Warum wurde ein auf den ersten Blick dermaßen absurder Ansatz gewählt? Immerhin fördert er nicht gerade den sparsamen Umgang mit knappen Ressourcen wie Gas, Strom oder Wärme, sondern verhilft ganz im Gegenteil den Oligarchen zu immensen Überschussgewinnen. Und dies auf Kosten des Haushalts (d. h. von Menschen und ehrlichen Unternehmern, die weltweit die höchsten Steuern zahlen)! Die Lösung liegt auf der Hand. Wir müssen diese aggressiven
Korruptionsmechanismen abschaffen.

Was müsste darüber hinaus getan werden? Zunächst einmal sollte im Bereich der Wohnungs- und Kommunalwirtschaft ein grundlegend neues Tarifsystem eingeführt werden. Die Kosten all dieser Ressourcen setzen sich aus drei Komponenten zusammen. Ich werde dies beispielhaft an der Ressource Wärme erläutern. Die erste Kostenteil ist unser tatsächlicher Verbrauch. Die zweite ist auf Misswirtschaft sowie alte Produktions- und Liefertechnologien zurückzuführen. Der dritte Kostenteil ist auf den Diebstahl von Wärmeenergie durch kommunale Beamte zurückführbar. Die Tarife sollten aber so gestaltet werden, dass sie den Verbrauch decken und nicht zusätzlich die Kosten für Korruption, Misswirtschaft sowie technologischen Rückstand der Dienstleistungsunternehmen.

Nur ein transparenter und offener Wettbewerb führt zu einer Tarifsenkung im Bereich der Wohnungs- und Kommunalwirtschaft. Dort, wo ein Monopol nicht umgangen werden kann, sollte eine strenge staatliche Regulierung eingeführt werden.
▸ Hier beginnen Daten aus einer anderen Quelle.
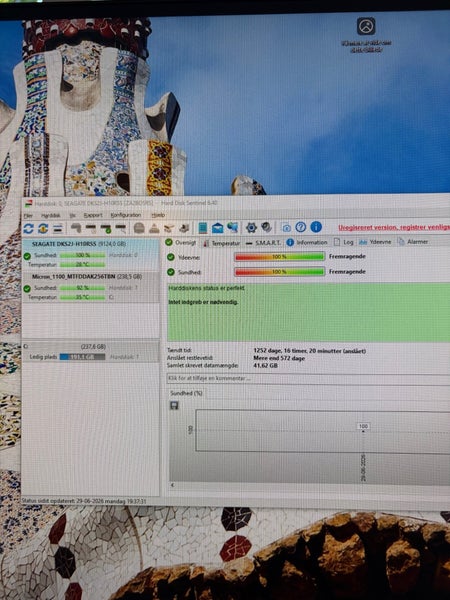Open the Rapport menu
Viewport: 450px width, 600px height.
coord(93,215)
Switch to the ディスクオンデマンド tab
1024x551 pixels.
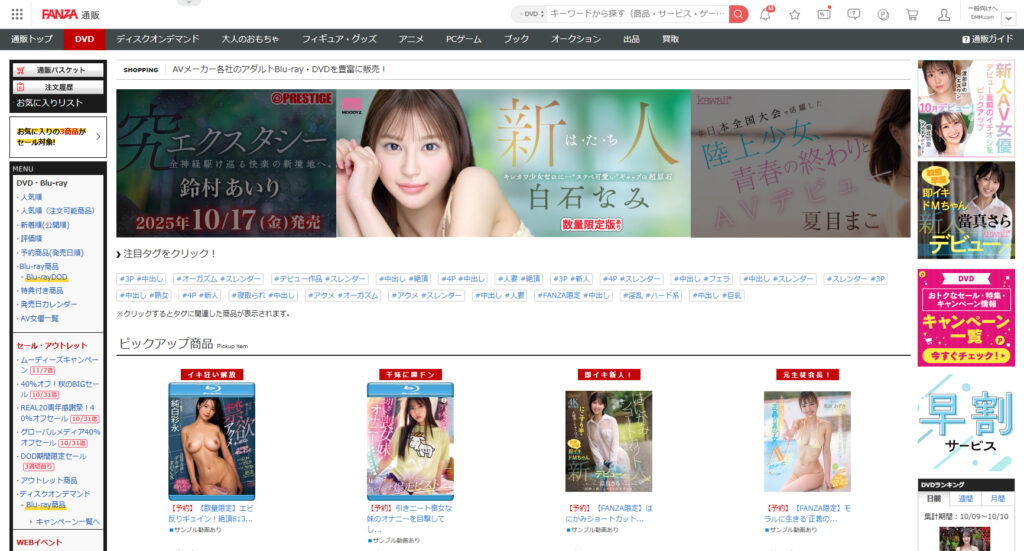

Zudem sollten landesweite Obergrenzen für die Gas-, Strom-, Wasser-, Heizungs- und Abwassertarife gelten, während in den Regionen Mechanismen zur Tarifsenkung eingeführt werden sollten. Konkret hieße das: Um die Bereitstellung der Dienstleistungen sollten in den verschiedenen Regionen dutzende Unternehmen konkurrieren (nicht nur die lokalen öffentlichen Versorger) und das wichtigste Auswahlkriterium sollten die Tarife sein, die so niedrig wie möglich sein sollten. So könnte zum Beispiel für die Reinigung der hausnahen Flächen eine Obergrenze von drei Hrywnja pro Quadratmeter festgesetzt werden. Den Zuschlag sollte dann das Unternehmen erhalten, das jeweils den niedrigsten Tarif anbietet, der in jedem Fall aber unter drei Hrywnja liegen muss. Einen solchen Wettbewerb gäbe es in jeder Region: in einigen würde der Tarif bei zwei Hrywnja pro Quadratmeter, in anderen Regionen bei 2,5 liegen – aber nie über drei!

Ich bin überzeugt, dass die richtige Tarifpolitik gekoppelt an Wettbewerb zu einer Reduzierung der Tarife um 25-30 Prozent führen würde. Aber das wäre nicht genug, um das beschämende Subventionierungssystem zu beseitigen, das nicht nur einen Affront gegen die Menschenwürde darstellt, sondern zudem Verschwendung fördert und die Oligarchen bereichert.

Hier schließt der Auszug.